Another argument used, Berry said, is that homosexuality is “unnatural.”
“If it can be argued that homosexual marriage is not reproductive and is therefore unnatural and should be forbidden on that account, must we not argue that childless marriages are unnatural and should be annulled?” he asked.
“One may find the sexual practices of homosexuals to be unattractive or displeasing and therefore unnatural, but anything that can be done in that line by homosexuals can be done and is done by heterosexuals,” Berry continued. “Do we need a legal remedy for this? Would conservative Christians like a small government bureau to inspect, approve and certify their sexual behavior? Would they like a colorful tattoo verifying government approval on the rumps of lawfully copulating parties? We have the technology, after all, to monitor everybody’s sexual behavior, but so far as I can see so eager an interest in other people’s private intimacy is either prurient or totalitarian or both.”
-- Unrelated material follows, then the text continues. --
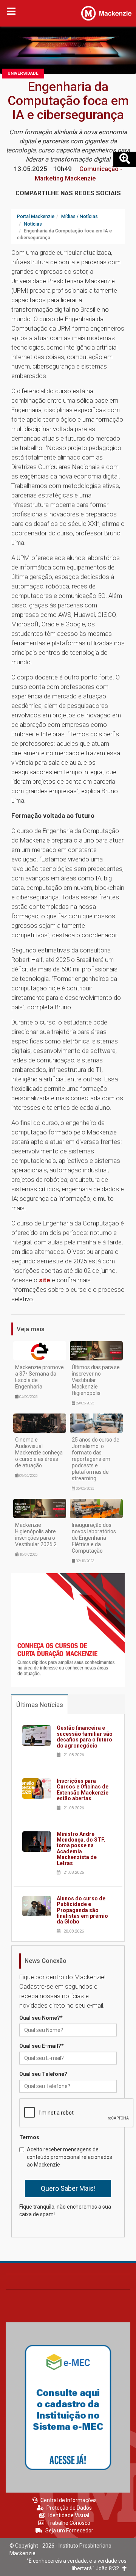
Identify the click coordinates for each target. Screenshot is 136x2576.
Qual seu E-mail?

“The oddest of the strategies to condemn and isolate homosexuals is to propose that homosexual marriage is opposed to and a threat to heterosexual marriage, as if the marriage market is about to be cornered and monopolized by homosexuals,” Berry said. “If this is not industrial capitalist paranoia, it at least follows the pattern of industrial capitalist competitiveness. We must destroy the competition. If somebody else wants what you’ve got, from money to marriage, you must not hesitate to use the government – small of course – to keep them from getting it.”
Berry said “so-called traditional marriage” is “for sure suffering a statistical failure, but this is not the result of a homosexual plot.”
“Heterosexual marriage does not need defending,” Berry said. “It only needs to be practiced, which is pretty hard to do just now.”
“But the difficulty is not assigned to any group of scapegoats,” he said. “It is rooted mainly in the values and priorities of our industrial capitalist system in which every one of us is complicit.”
“If I were one of a homosexual couple -- the same as I am one of a heterosexual couple -- I would place my faith and hope in the mercy of Christ, not in the judgment of Christians,” Berry said. “When I consider the hostility of political churches to homosexuality and homosexual marriage, I do so remembering the history of Christian war, torture, terror, slavery and annihilation against Jews, Muslims, black Africans, American Indians and others. And more of the same by Catholics against Protestants, Protestants against Catholics, Catholics against Catholics, Protestants against Protestants, as if by law requiring the love of God to be balanced by hatred of some neighbor for the sin of being unlike some divinely preferred us. If we are a Christian nation -- as some say we are, using the adjective with conventional looseness -- then this Christian blood thirst continues wherever we find an officially identifiable evil, and to the immense enrichment of our Christian industries of war.”
“Condemnation by category is the lowest form of hatred, for it is cold-hearted and abstract, lacking even the courage of a personal hatred,” Berry said. “Categorical condemnation is the hatred of the mob. It makes cowards brave. And there is nothing more fearful than a religious mob, a mob overflowing with righteousness – as at the crucifixion and before and since. This can happen only after we have made a categorical refusal to kindness: to heretics, foreigners, enemies or any other group different from ourselves.”
“Perhaps the most dangerous temptation to Christianity is to get itself officialized in some version by a government, following pretty exactly the pattern the chief priest and his crowd at the trial of Jesus,” Berry said. “For want of a Pilate of their own, some Christians would accept a Constantine or whomever might be the current incarnation of Caesar.”